2. Involved in this matter is the proper construction of the Workers Compensation Act 1987, Sch 6 Pt 18C cl 11 and certain other statutory provisions. The evidence makes clear that at about 8.30 am on the morning of 27 November 2001, the worker instructed his solicitor to accept an offer which had been put to him by his employer’s insurer in the sum of $90,000. Immediately after receiving those instructions, the worker’s solicitor accepted, in a telephone conversation, the respondent’s offer of $90,000. It can be seen therefore that approximately at 8.30 am on the morning of 27 November 2001, agreement had been reached for a commutation in the sum of $90,000.
3. The evidence deposes that "at approximately 8.48 am" the worker’s solicitor conveyed to the Compensation Court of New South Wales at its Newcastle Registry, a facsimile transmission indicating that an agreement had been reached between the worker and his employer to commute the worker’s ongoing weekly payments of compensation. In fact, the Court’s records indicate that the facsimile transmission was sent at 8.45 am on the morning of 27 November 2001 and was received contemporaneously by the Court.

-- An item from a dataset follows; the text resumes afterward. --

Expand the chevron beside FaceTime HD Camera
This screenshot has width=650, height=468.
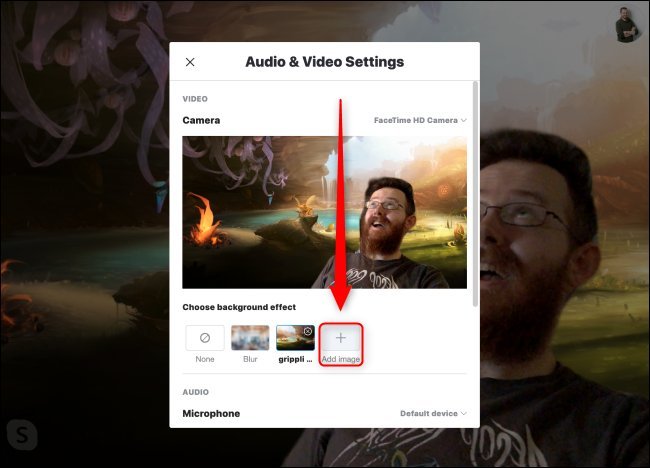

4. The substance of that letter is as follows:
Re: Jason Lowrie e/b Douglas McGaw
We act on behalf of the abovenamed in relation to a claim for compensation following injury sustained during his employment. Our client is currently in receipt of voluntary weekly payments from the insurer, NRMA Workers Compensation (NSW No 2) Proprietary Limited.

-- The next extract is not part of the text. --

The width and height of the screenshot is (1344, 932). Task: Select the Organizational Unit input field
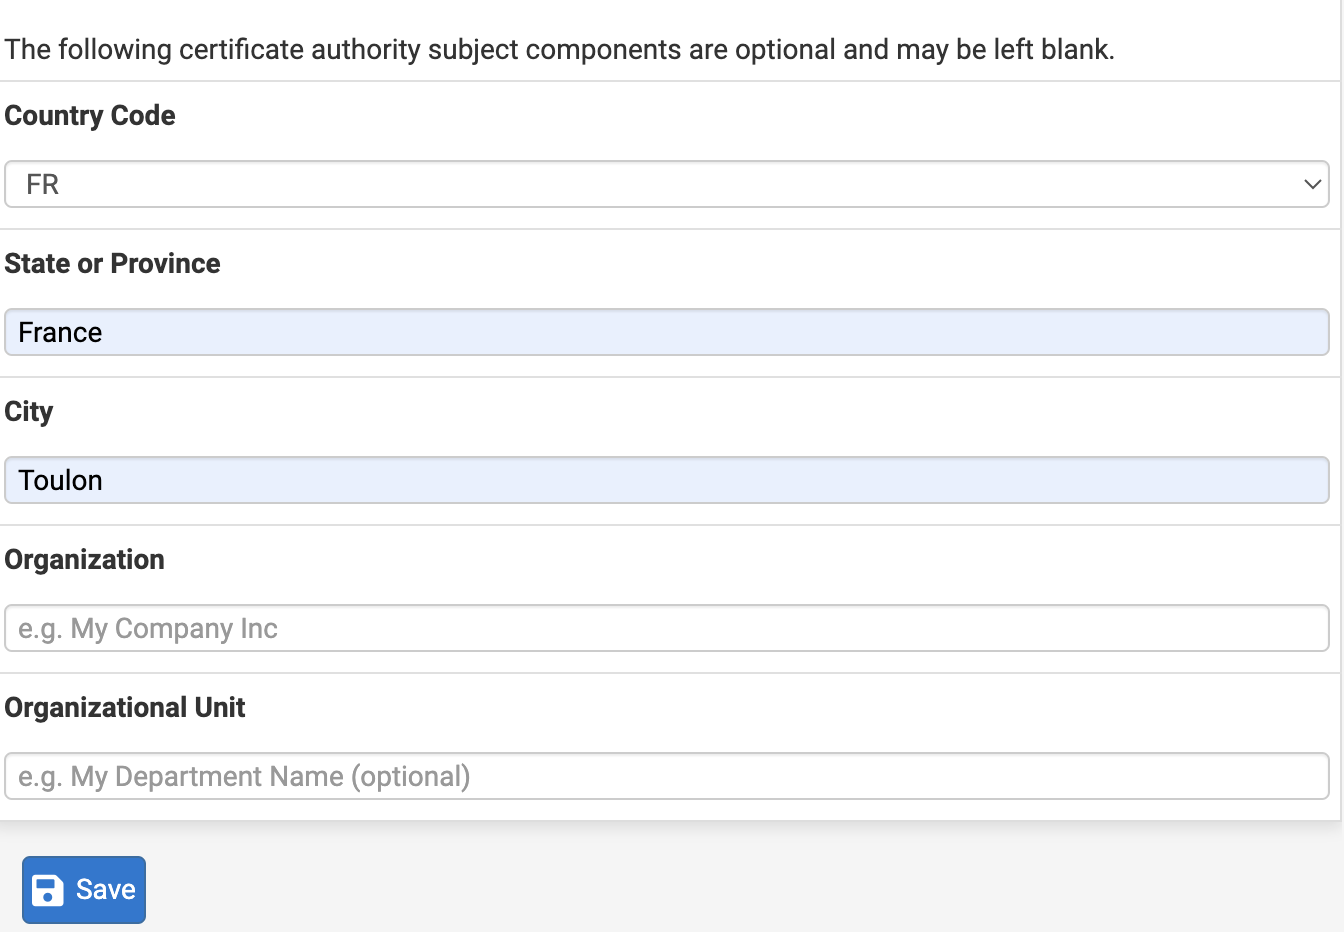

Please be advised that our client has now accepted an offer to resolve his ongoing workers compensation entitlements by way of commutation in the sum of $90,000. An application for commutation (in triplicate) will follow by separate facsimile transmission.
5. It can be seen that this correspondence to the Registrar indicates the name of the worker, the name of the employer, the identity of the employer’s insurer, the nature of the relief claimed and specifies the amount to be put forward by way of commutation.
6. That communication to the Registrar could possibly be taken to be an application for determination seeking a commutation application, when one considers the general provisions of Compensation Court Rules, Pt 32 r 2. At 9.18 on the morning of 27 November 2002, an application for determination was received by the Registrar and passed under the Seal of the Court. The full title of the application for determination is this:
Application by a worker seeking a commutation of an existing award in Matter No: under the Workers Compensation Act 1987.
7. It appears clear from earlier correspondence and other evidence that there was in fact no existing award. However, it is important to note that the application for determination was filed by the worker. The document as received, in the facsimile transmission, by the Court has been subsequently amended, but when the evidence does not disclose. Originally the document had provision for the identification of the applicant worker, identification of the respondent employer, identification of the respondent’s insurer and identification of the applicant’s solicitor. The document has been signed "John Lewis McDonald, Solicitor for the Applicant by his employed solicitor, Doug Williams".
8. At some time, subsequent to the receipt of that document by the Registrar, the word "applicant" preceding the word "worker" has been struck out and the word "respondent" inserted. The word "respondent" qualifying both the identity of the employer and its insurer has been struck out and changed to "applicant". The identify of the applicant’s solicitor has been changed to respondent worker’s solicitor. The document has been re-signed by the same person who signed the original facsimile transmission and the capacity in which he has signed has been changed to this:
John Lewis McDonald, solicitor for the respondent Worker by his employed solicitor, Doug Williams on behalf of the applicant employer.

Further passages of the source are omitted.